Unspeakable Acts: Annals of American Fascism

Americans have always been willing to put on uniforms and perform unspeakable acts. The Trail of Tears, those who hunted down slaves, internment, participation in lynching, ignoring lynching, policing minority communities, etc. Americans have always been willing.

Hannah Arendt's "banality of evil" is a useful way to consider these acts of evil, but we can't deploy her brilliant commentary as a way to alienate the U.S.A. from that evil, to deem it a thing of Nazis, of others. America does have Nazis (they like to yell at me for being Jewish), but the #CultOfCompliance is as American as it gets. So reading Arendt is very useful, so long as you read her next to James Baldwin. Or DuBois. Or follow the native writers on #NoDAPL. Or ... there's a lot to read.

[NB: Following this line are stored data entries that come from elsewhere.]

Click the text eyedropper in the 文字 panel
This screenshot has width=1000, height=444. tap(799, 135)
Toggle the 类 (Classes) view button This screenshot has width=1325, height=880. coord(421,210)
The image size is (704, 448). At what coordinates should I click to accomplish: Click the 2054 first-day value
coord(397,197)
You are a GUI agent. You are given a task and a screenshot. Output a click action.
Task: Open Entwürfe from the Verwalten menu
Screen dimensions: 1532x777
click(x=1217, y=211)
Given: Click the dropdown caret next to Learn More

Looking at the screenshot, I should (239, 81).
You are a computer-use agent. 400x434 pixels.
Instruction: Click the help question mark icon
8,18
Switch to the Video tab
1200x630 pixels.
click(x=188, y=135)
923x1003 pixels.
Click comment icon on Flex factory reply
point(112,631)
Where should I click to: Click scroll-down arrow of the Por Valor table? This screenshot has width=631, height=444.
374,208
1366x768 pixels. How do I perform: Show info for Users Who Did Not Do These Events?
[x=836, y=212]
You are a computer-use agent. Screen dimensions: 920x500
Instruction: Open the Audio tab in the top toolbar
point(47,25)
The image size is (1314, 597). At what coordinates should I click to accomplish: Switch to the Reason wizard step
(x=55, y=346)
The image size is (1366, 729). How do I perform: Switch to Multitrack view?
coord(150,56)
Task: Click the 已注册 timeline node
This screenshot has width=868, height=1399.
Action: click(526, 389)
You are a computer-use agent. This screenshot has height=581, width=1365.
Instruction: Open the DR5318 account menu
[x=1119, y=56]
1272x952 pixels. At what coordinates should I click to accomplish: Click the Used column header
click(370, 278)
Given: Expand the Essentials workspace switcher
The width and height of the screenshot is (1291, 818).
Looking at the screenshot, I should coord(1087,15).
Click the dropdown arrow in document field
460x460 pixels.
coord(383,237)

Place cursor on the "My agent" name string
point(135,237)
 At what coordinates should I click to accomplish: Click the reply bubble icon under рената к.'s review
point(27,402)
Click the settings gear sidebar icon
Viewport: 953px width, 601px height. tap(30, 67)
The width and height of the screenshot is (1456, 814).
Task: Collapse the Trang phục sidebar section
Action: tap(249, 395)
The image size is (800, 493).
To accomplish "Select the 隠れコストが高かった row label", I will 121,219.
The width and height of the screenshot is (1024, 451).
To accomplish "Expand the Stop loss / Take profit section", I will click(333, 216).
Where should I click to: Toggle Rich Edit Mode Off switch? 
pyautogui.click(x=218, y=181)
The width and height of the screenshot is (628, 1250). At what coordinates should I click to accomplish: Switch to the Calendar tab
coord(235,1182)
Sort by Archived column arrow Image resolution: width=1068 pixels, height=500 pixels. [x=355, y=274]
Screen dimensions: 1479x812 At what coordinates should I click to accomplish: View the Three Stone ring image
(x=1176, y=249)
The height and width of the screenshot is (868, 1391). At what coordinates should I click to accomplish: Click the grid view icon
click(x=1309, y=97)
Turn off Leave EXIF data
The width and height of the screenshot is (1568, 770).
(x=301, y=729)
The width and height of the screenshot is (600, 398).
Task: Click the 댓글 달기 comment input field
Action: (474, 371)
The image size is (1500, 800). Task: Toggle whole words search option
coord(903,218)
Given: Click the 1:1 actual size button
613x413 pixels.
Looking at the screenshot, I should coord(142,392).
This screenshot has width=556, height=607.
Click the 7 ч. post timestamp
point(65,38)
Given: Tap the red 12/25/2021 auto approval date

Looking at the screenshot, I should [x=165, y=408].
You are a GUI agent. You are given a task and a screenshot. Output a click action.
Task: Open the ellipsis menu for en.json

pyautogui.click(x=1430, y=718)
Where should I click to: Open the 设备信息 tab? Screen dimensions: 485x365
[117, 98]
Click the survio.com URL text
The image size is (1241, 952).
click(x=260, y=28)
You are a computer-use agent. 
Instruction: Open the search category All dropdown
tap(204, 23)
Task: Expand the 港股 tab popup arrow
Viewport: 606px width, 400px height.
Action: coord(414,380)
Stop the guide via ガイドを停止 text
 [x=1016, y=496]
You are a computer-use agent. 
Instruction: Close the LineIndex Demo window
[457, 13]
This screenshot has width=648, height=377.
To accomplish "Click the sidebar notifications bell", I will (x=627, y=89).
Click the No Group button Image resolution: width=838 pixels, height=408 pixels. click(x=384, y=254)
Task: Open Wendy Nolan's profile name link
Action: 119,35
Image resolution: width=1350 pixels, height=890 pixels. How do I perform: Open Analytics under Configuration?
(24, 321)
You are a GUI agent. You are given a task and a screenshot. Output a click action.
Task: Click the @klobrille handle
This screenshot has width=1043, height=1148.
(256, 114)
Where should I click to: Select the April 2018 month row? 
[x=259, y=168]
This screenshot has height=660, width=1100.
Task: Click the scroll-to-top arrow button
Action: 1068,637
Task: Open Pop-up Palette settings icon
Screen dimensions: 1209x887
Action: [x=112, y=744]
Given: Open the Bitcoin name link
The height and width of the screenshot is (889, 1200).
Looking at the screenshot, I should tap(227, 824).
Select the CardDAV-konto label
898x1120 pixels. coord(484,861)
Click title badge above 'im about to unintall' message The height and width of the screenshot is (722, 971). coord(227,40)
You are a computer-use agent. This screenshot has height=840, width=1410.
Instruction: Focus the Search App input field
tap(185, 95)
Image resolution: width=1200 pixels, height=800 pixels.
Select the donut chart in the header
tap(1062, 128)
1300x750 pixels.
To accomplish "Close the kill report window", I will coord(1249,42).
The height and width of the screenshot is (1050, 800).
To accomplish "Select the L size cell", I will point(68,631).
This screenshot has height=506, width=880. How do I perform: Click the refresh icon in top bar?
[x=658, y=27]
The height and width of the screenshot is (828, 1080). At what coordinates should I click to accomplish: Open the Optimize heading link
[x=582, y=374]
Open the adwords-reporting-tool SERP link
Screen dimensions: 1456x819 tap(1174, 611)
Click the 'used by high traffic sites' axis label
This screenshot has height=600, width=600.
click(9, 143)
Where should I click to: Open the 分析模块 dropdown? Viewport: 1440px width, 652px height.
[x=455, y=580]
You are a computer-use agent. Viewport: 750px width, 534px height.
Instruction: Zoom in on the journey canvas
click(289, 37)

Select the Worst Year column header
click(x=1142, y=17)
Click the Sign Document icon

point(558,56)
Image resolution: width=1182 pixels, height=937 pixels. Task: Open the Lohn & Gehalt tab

When the Muslim Ban went into effect, Chris Edelson, a professor at American University, wrote for the Baltimore Sun a piece on the "inhumane acts" carried out by ordinary Americans.
A week ago, men and women went to work at airports around the United States as they always do. They showered, got dressed, ate breakfast, perhaps dropped off their kids at school. Then they reported to their jobs as federal government employees, where, according to news reports, one of them handcuffed a 5-year-old child, separated him from his mother and detained him alone for several hours at Dulles airport.
At least one other federal employee at Dulles reportedly detained a woman who was traveling with her two children, both U.S. citizens, for 20 hours without food. A relative says the mother was handcuffed (even when she went to the bathroom) and threatened with deportation to Somalia.
At Kennedy Airport, still other federal employees detained and handcuffed a 65-year-old woman traveling from Qatar to visit her son, who is a U.S. citizen and serviceman stationed at Fort Bragg, N.C. The woman was held for more than 33 hours, according to the New York Times, and denied use of a wheelchair.
The men and women who work for the federal government completed these and other tasks and then returned to their families, where perhaps they had dinner and read stories to their children before bedtime.
Since then, immigration raids have revealed new depths to which Americans in uniforms are more than willing to casually go. Here's two more unspeakable acts. Notice the disability context in the first, the violence in the second. Multiple marginalizations magnify vulnerability.
Americans have always been willing to do this. Their targets are expanding. And the president and Attorney General are providing the fuel to intensify such cruelty, performed with banal thoughtlessness, in the name of compliance.